The late ancient philosopher Iamblichus was, alongside Plotinus and Porphyry, a founder of Neoplatonism. He established a new curriculum for the teaching of philosophy and formulated many distinctions that pervaded later Neoplatonic metaphysics. He began to mathematize all fields of philosophical concern. Most of all, he asserted that acts of transcendence, not contemplation, secure union with the divine, because it can only be reached by an equally divine faculty, which is present in every individual. Matter, soul and mind contain images of the divine and so are genuine participants in salvation.
Details of Iamblichus' life are scant. He was born at Chalcis, a descendant from an ancient line of priest-kings of Syria. In the ad 270s he studied at Caesarea (where many Christian theologians flourished). Perhaps he was still there when he heard of Porphyry, and may have visited him in Italy. They split in the ad 290s over theurgy, and Iamblichus' chief surviving work, On the Mysteries, is a record of their disagreement. He went to teach philosophy at Apamea (Syria), where the Neo-Pythagorean Numenius, and more recently Plotinus' chief follower Amelius, had flourished. The school he set up became very popular. From Pergamum his envoys converted the emperor Julian from Christianity, influencing the Athenian school of philosophy, and through it the Alexandrian school.

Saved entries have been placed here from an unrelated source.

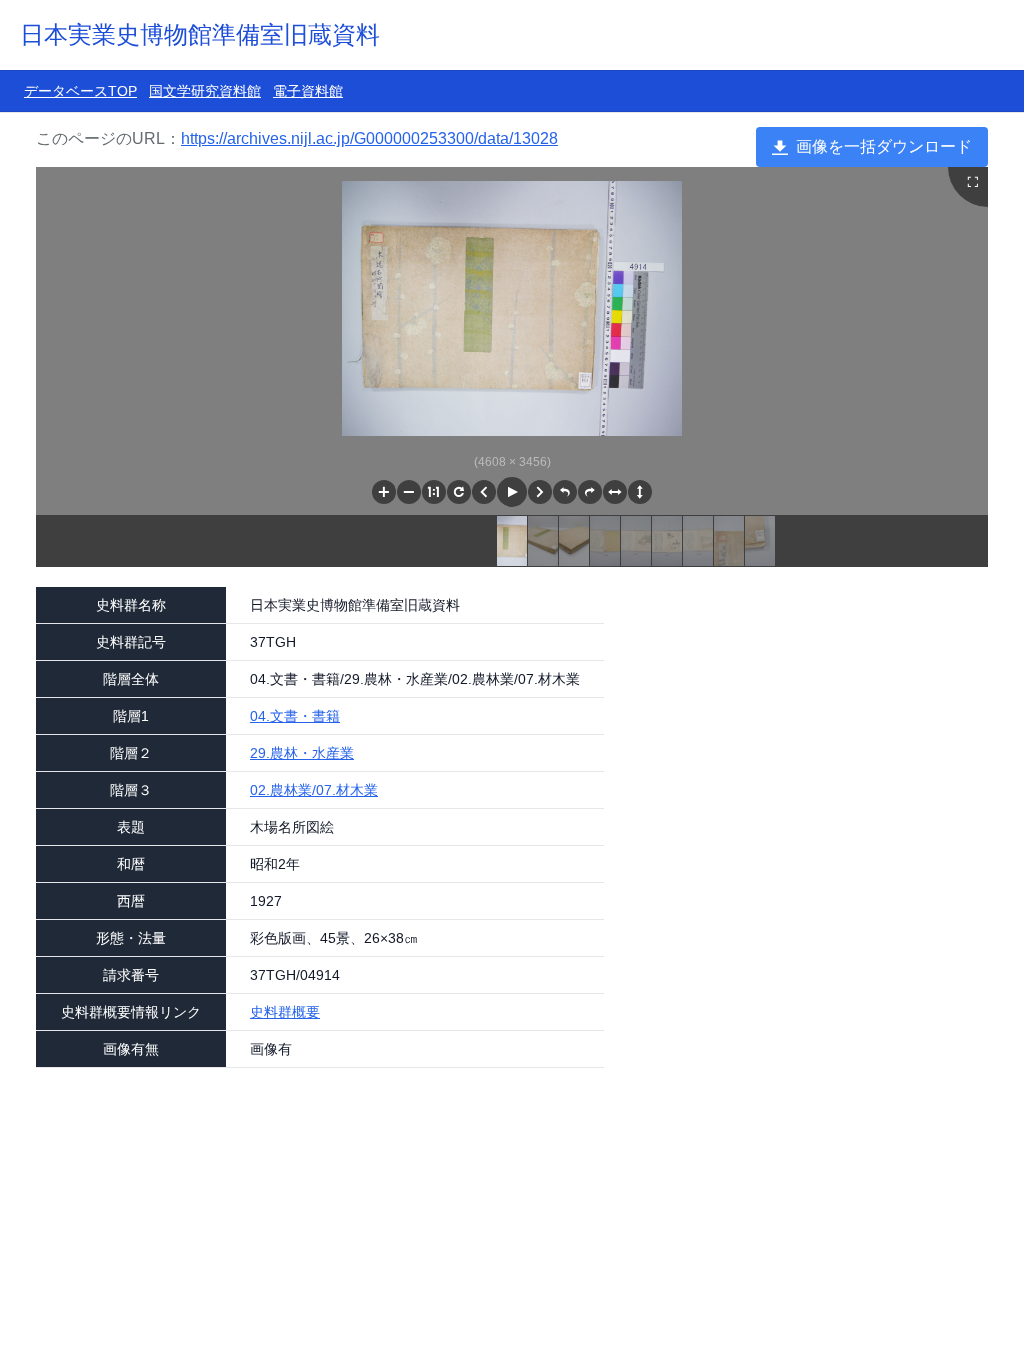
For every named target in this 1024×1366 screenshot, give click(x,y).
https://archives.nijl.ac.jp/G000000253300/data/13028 (369, 138)
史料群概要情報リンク (131, 1012)
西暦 (131, 901)
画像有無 (131, 1049)
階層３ (131, 790)
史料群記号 (131, 642)
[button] (384, 492)
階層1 (131, 716)
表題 (131, 827)
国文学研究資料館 (205, 91)
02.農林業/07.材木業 (314, 790)
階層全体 (131, 679)
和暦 (131, 864)
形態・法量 (131, 938)
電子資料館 (308, 91)
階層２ (131, 753)
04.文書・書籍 (295, 716)
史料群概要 (285, 1012)
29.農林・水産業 (302, 753)
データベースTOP (80, 91)
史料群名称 (131, 605)
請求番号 (131, 975)
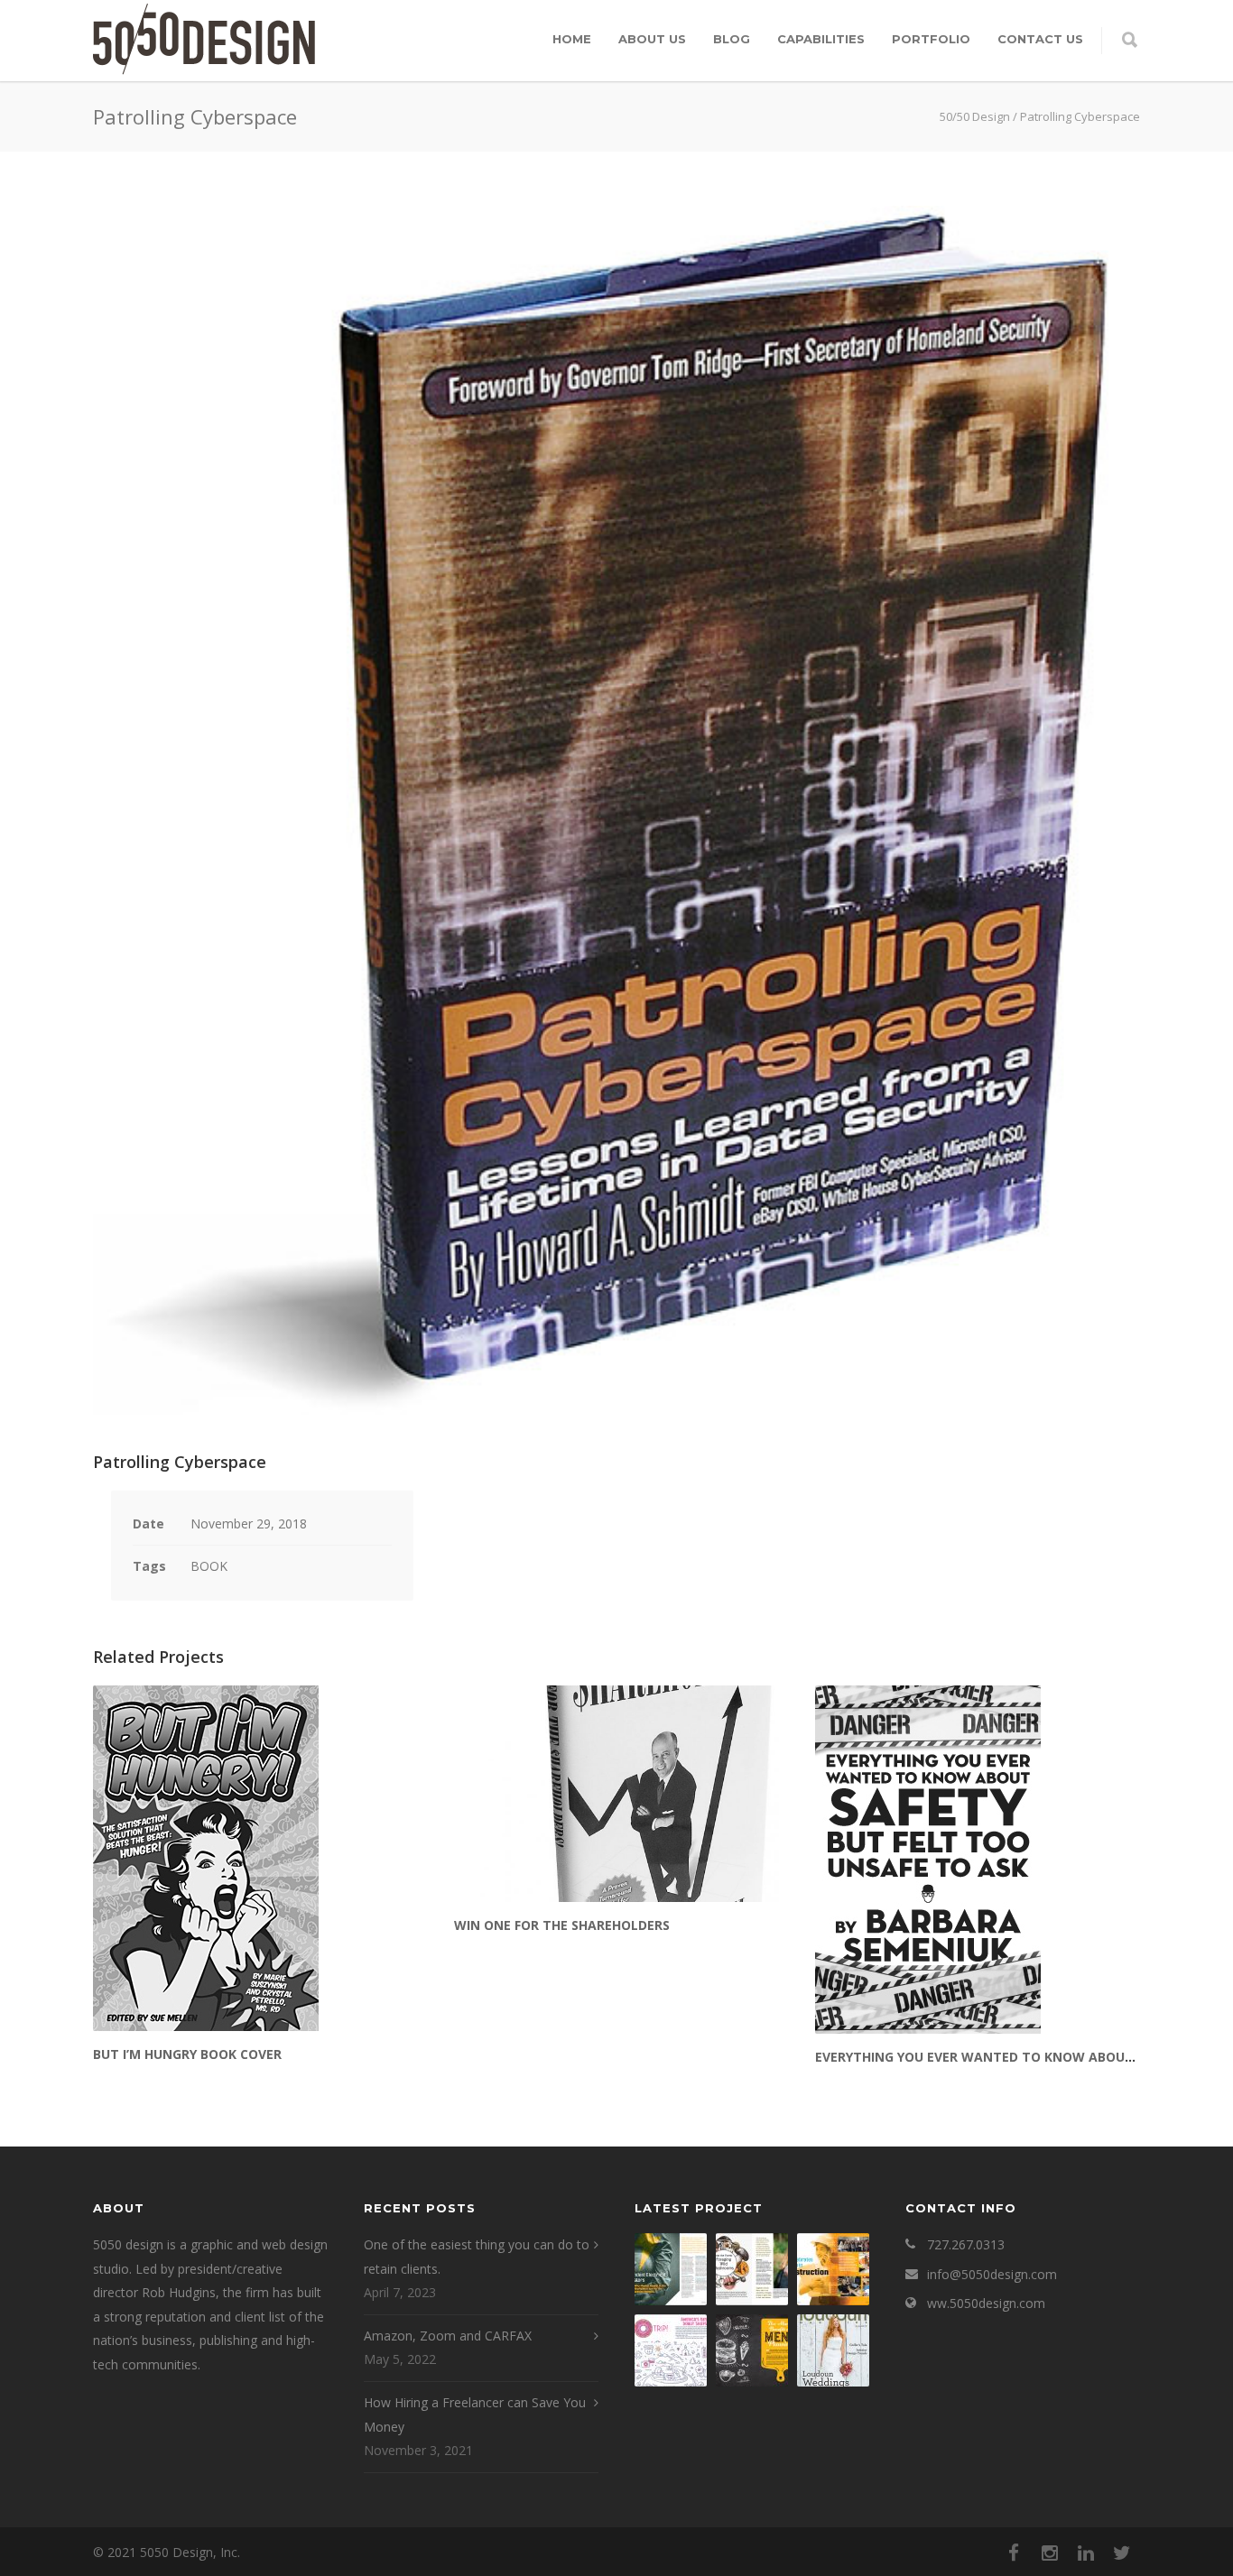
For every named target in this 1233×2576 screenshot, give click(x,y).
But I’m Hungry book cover (187, 2054)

Iamblichus took further the programme of 'harmonization' of Greek philosophies that had been started by Porphyry: Aristotle agreed with Plato even on the Theory of Forms and on learning as recollection. He designed a curriculum for the teaching of Plato which had Aristotle as a prerequisite (see Neoplatonism §2). He also wrote grand commentaries on the two philosophers. However, he considered Pythagoras the supreme authority. Iamblichus saw number as the essence of Forms and things, and promised to make philosophy and theurgy scientific. His many treatises on Pythagoreanism mark a revival of the movement. Eight or so titles of his large number of works survive, along with reports in Proclus, Damascius and Simplicius. Later Neoplatonists were wary of Iamblichus' claims about Aristotle and Plato, but maintained his curriculum, his metaphysical distinctions and his emphasis on mathematics.
Iamblichus introduced radical revisions to Plotinus' philosophy, multiplying the ranks of being (see Plotinus §§3-4). Plotinus saw the metaphysical levels as areas of the soul's activity, with flexible and sometimes conflicting properties. Iamblichus separated psychology from ontology, and looked for distinct properties and substances in the anatomy of things. He also distinguished the 'imparticipable' from the 'participated'. Every class of things has a first principle, which retains its pure definition by being exempt from its members.

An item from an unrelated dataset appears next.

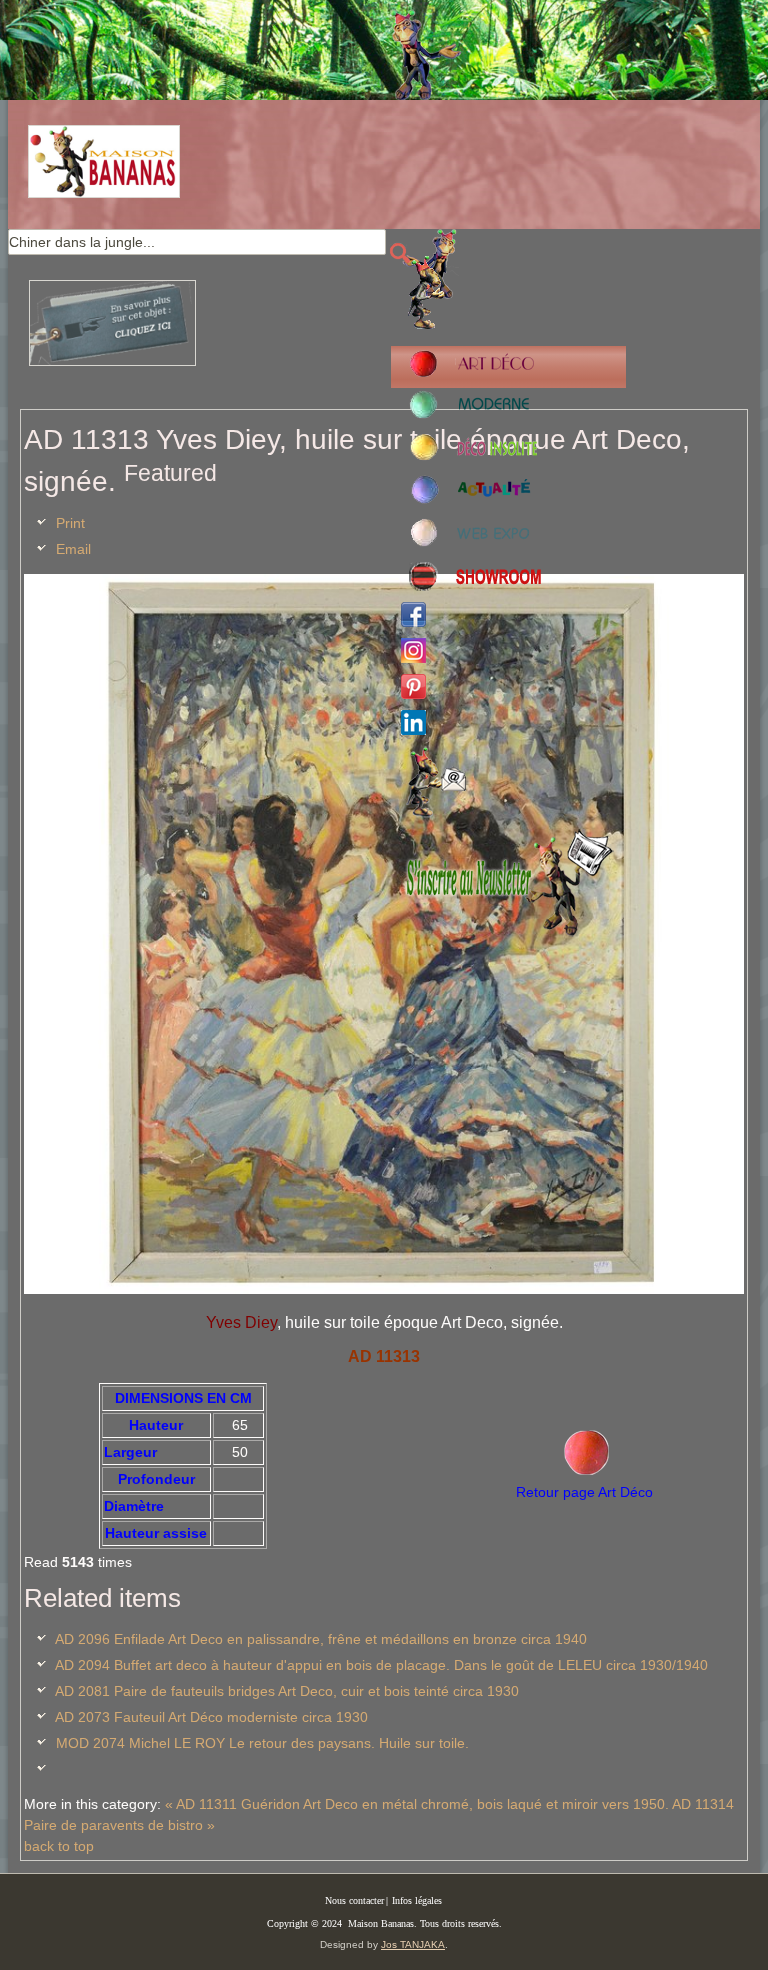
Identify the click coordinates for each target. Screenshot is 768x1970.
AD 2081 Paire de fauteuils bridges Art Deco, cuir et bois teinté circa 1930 (287, 1691)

The Neoplatonic One was inferred by stripping away all attributions, but was also the first cause of being. How could the same thing transcend its products, and also be in a causal relation to them? Iamblichus promptly introduced two Ones (later Neoplatonists reverted to a single One). At the level of intellect (see Nous), he distinguished the acts of thought - the 'intellective' - from their objects - the 'intelligible'. At the level of soul (psych), he separated the individual soul from the higher: in contrast to Plotinus, for Iamblichus the individual soul descends entire into the body (see Psych). Similarly Iamblichus distinguished not only between time and timelessness, but also between a pure, eternal time and ordinary time, which is flowing.

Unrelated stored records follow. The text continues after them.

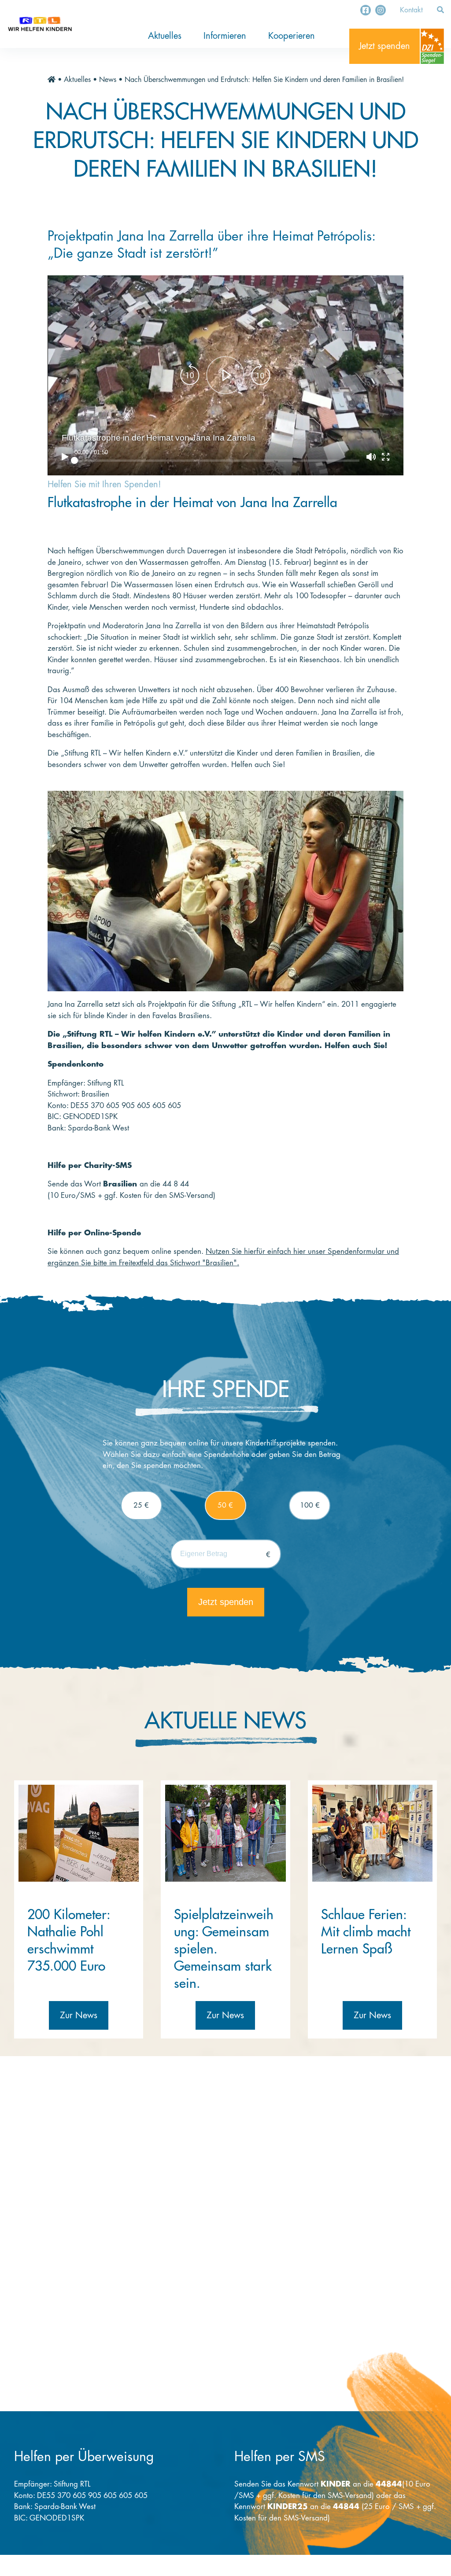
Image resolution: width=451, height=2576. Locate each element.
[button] (225, 375)
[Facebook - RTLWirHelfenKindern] (365, 10)
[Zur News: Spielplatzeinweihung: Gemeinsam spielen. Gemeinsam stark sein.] (225, 1833)
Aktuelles (164, 36)
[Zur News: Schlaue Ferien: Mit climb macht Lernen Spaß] (372, 1833)
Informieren (224, 36)
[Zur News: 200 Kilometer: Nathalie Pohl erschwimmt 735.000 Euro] (78, 1833)
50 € (225, 1505)
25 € (141, 1505)
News (107, 79)
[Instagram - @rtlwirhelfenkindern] (380, 10)
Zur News (78, 2015)
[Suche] (440, 10)
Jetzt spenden (384, 46)
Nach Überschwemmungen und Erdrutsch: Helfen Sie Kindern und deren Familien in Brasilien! (264, 79)
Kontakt (411, 10)
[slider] (216, 460)
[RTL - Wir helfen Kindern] (40, 24)
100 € (310, 1505)
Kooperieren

To describe the essential nature of things, and the 'flow' or 'procession' from unity to diversity, Iamblichus turned to Neo-Pythagorean metaphysics of number. He believed that things are organized by number and relate to each other in mathematical proportion. The 'divine numbers' distribute the unity of the One to things and render them coherent. The 'intelligible numbers' stand as paradigms of the many species of reality. Intellect is organized by 'intellective numbers'. Soul exemplifies the 'mathematical numbers'. Last are the 'physical numbers', the forms immanent in matter.
Iamblichus' conclusion that the soul descends entire into matter had profound consequences. Individual souls are dominated by physical necessities (which fits with Aristotle's definition of soul as the form of biological body). But soul is still essentially divine and rational. So the embodied soul presents an uncomfortable mystery. It contains an immortal, intelligent, divine nature, but is genuinely part of a mortal, concrete, imperfect domain. The personal soul has lost touch with its deeper nature and has become self-alienated.
Iamblichus' analysis was that the transcendent cannot be grasped with mental contemplation, because the transcendent is supra-rational. Theurgy, literally 'divine-working', is a series of rituals and operations aimed at recovering the transcendent essence by retracing the divine 'signatures' through the layers of being. Education is important for comprehending the scheme of things as presented by Aristotle, Plato and Pythagoras but also by the Chaldaean Oracles (see Chaldaean Oracles). The theurgist works 'like with like': at the material level, with physical symbols and magic; at the higher level, with mental and purely spiritual practices. Starting with correspondences of the divine in matter, the theurgist eventually reaches the level where the soul's inner divinity unites with God.